--- START OF Records to process ---

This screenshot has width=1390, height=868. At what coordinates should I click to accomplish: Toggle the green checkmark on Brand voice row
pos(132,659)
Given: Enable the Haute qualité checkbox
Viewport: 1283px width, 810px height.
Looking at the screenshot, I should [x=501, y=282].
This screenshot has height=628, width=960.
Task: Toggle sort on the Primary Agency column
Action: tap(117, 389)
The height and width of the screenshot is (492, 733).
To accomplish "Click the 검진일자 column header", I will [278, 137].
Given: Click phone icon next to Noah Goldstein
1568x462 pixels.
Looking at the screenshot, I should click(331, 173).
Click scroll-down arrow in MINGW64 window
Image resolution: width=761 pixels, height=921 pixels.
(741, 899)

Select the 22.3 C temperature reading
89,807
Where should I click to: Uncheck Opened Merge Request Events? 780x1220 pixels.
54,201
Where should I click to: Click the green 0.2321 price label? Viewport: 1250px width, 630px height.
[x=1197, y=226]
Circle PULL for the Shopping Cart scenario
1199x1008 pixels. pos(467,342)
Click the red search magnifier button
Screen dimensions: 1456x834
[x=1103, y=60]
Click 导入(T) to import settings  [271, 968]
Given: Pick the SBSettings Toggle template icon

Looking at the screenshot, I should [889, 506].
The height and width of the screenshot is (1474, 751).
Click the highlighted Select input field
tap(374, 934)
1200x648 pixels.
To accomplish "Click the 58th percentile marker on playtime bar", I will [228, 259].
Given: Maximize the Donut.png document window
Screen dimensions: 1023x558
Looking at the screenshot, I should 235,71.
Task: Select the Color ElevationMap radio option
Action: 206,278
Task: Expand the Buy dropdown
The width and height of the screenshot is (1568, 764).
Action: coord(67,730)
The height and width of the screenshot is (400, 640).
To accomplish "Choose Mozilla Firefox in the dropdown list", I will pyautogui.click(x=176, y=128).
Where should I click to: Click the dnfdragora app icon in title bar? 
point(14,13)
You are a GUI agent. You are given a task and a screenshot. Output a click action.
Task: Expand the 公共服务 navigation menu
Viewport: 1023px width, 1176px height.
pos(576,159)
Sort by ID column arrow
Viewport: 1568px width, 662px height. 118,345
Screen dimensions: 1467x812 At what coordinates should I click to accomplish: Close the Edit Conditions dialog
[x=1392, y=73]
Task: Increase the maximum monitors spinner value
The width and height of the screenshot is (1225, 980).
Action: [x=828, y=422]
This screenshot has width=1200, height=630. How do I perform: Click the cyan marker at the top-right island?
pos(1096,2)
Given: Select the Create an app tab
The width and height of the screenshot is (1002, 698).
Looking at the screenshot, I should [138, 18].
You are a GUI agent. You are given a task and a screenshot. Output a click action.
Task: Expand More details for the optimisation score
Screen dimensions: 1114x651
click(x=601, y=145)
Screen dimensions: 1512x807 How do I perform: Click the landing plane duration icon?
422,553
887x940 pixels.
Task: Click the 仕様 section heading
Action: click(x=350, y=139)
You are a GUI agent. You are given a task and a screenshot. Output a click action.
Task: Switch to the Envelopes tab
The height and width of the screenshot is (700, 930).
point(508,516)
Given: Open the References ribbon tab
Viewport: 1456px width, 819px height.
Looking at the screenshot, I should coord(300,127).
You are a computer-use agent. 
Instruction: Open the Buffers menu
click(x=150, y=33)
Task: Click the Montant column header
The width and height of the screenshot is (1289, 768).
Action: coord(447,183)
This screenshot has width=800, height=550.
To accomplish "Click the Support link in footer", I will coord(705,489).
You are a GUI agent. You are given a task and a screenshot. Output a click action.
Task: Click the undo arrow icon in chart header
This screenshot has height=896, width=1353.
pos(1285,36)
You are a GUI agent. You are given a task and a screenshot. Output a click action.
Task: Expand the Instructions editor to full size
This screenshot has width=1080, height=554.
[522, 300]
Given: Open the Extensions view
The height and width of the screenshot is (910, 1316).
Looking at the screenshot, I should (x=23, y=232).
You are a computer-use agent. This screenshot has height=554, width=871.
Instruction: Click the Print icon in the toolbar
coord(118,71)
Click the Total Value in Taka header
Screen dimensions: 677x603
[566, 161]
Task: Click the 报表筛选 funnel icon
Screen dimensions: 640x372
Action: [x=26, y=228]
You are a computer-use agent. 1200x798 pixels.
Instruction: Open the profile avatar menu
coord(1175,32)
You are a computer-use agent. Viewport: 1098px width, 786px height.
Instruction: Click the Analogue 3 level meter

--- END OF Records to process ---

Format all of the records above as a JSON list of strings, with one string for each line. Leave out blank lines.

[
  "This screenshot has width=1390, height=868. At what coordinates should I click to accomplish: Toggle the green checkmark on Brand voice row",
  "pos(132,659)",
  "Given: Enable the Haute qualité checkbox",
  "Viewport: 1283px width, 810px height.",
  "Looking at the screenshot, I should [x=501, y=282].",
  "This screenshot has height=628, width=960.",
  "Task: Toggle sort on the Primary Agency column",
  "Action: tap(117, 389)",
  "The height and width of the screenshot is (492, 733).",
  "To accomplish \"Click the 검진일자 column header\", I will [278, 137].",
  "Given: Click phone icon next to Noah Goldstein",
  "1568x462 pixels.",
  "Looking at the screenshot, I should click(331, 173).",
  "Click scroll-down arrow in MINGW64 window",
  "Image resolution: width=761 pixels, height=921 pixels.",
  "(741, 899)",
  "Select the 22.3 C temperature reading",
  "89,807",
  "Where should I click to: Uncheck Opened Merge Request Events? 780x1220 pixels.",
  "54,201",
  "Where should I click to: Click the green 0.2321 price label? Viewport: 1250px width, 630px height.",
  "[x=1197, y=226]",
  "Circle PULL for the Shopping Cart scenario",
  "1199x1008 pixels. pos(467,342)",
  "Click the red search magnifier button",
  "Screen dimensions: 1456x834",
  "[x=1103, y=60]",
  "Click 导入(T) to import settings  [271, 968]",
  "Given: Pick the SBSettings Toggle template icon",
  "Looking at the screenshot, I should [889, 506].",
  "The height and width of the screenshot is (1474, 751).",
  "Click the highlighted Select input field",
  "tap(374, 934)",
  "1200x648 pixels.",
  "To accomplish \"Click the 58th percentile marker on playtime bar\", I will [228, 259].",
  "Given: Maximize the Donut.png document window",
  "Screen dimensions: 1023x558",
  "Looking at the screenshot, I should 235,71.",
  "Task: Select the Color ElevationMap radio option",
  "Action: 206,278",
  "Task: Expand the Buy dropdown",
  "The width and height of the screenshot is (1568, 764).",
  "Action: coord(67,730)",
  "The height and width of the screenshot is (400, 640).",
  "To accomplish \"Choose Mozilla Firefox in the dropdown list\", I will pyautogui.click(x=176, y=128).",
  "Where should I click to: Click the dnfdragora app icon in title bar? ",
  "point(14,13)",
  "You are a GUI agent. You are given a task and a screenshot. Output a click action.",
  "Task: Expand the 公共服务 navigation menu",
  "Viewport: 1023px width, 1176px height.",
  "pos(576,159)",
  "Sort by ID column arrow",
  "Viewport: 1568px width, 662px height. 118,345",
  "Screen dimensions: 1467x812 At what coordinates should I click to accomplish: Close the Edit Conditions dialog",
  "[x=1392, y=73]",
  "Task: Increase the maximum monitors spinner value",
  "The width and height of the screenshot is (1225, 980).",
  "Action: [x=828, y=422]",
  "This screenshot has width=1200, height=630. How do I perform: Click the cyan marker at the top-right island?",
  "pos(1096,2)",
  "Given: Select the Create an app tab",
  "The width and height of the screenshot is (1002, 698).",
  "Looking at the screenshot, I should [138, 18].",
  "You are a GUI agent. You are given a task and a screenshot. Output a click action.",
  "Task: Expand More details for the optimisation score",
  "Screen dimensions: 1114x651",
  "click(x=601, y=145)",
  "Screen dimensions: 1512x807 How do I perform: Click the landing plane duration icon?",
  "422,553",
  "887x940 pixels.",
  "Task: Click the 仕様 section heading",
  "Action: click(x=350, y=139)",
  "You are a GUI agent. You are given a task and a screenshot. Output a click action.",
  "Task: Switch to the Envelopes tab",
  "The height and width of the screenshot is (700, 930).",
  "point(508,516)",
  "Given: Open the References ribbon tab",
  "Viewport: 1456px width, 819px height.",
  "Looking at the screenshot, I should coord(300,127).",
  "You are a computer-use agent. ",
  "Instruction: Open the Buffers menu",
  "click(x=150, y=33)",
  "Task: Click the Montant column header",
  "The width and height of the screenshot is (1289, 768).",
  "Action: coord(447,183)",
  "This screenshot has width=800, height=550.",
  "To accomplish \"Click the Support link in footer\", I will coord(705,489).",
  "You are a GUI agent. You are given a task and a screenshot. Output a click action.",
  "Task: Click the undo arrow icon in chart header",
  "This screenshot has height=896, width=1353.",
  "pos(1285,36)",
  "You are a GUI agent. You are given a task and a screenshot. Output a click action.",
  "Task: Expand the Instructions editor to full size",
  "This screenshot has width=1080, height=554.",
  "[522, 300]",
  "Given: Open the Extensions view",
  "The height and width of the screenshot is (910, 1316).",
  "Looking at the screenshot, I should (x=23, y=232).",
  "You are a computer-use agent. This screenshot has height=554, width=871.",
  "Instruction: Click the Print icon in the toolbar",
  "coord(118,71)",
  "Click the Total Value in Taka header",
  "Screen dimensions: 677x603",
  "[566, 161]",
  "Task: Click the 报表筛选 funnel icon",
  "Screen dimensions: 640x372",
  "Action: [x=26, y=228]",
  "You are a computer-use agent. 1200x798 pixels.",
  "Instruction: Open the profile avatar menu",
  "coord(1175,32)",
  "You are a computer-use agent. Viewport: 1098px width, 786px height.",
  "Instruction: Click the Analogue 3 level meter"
]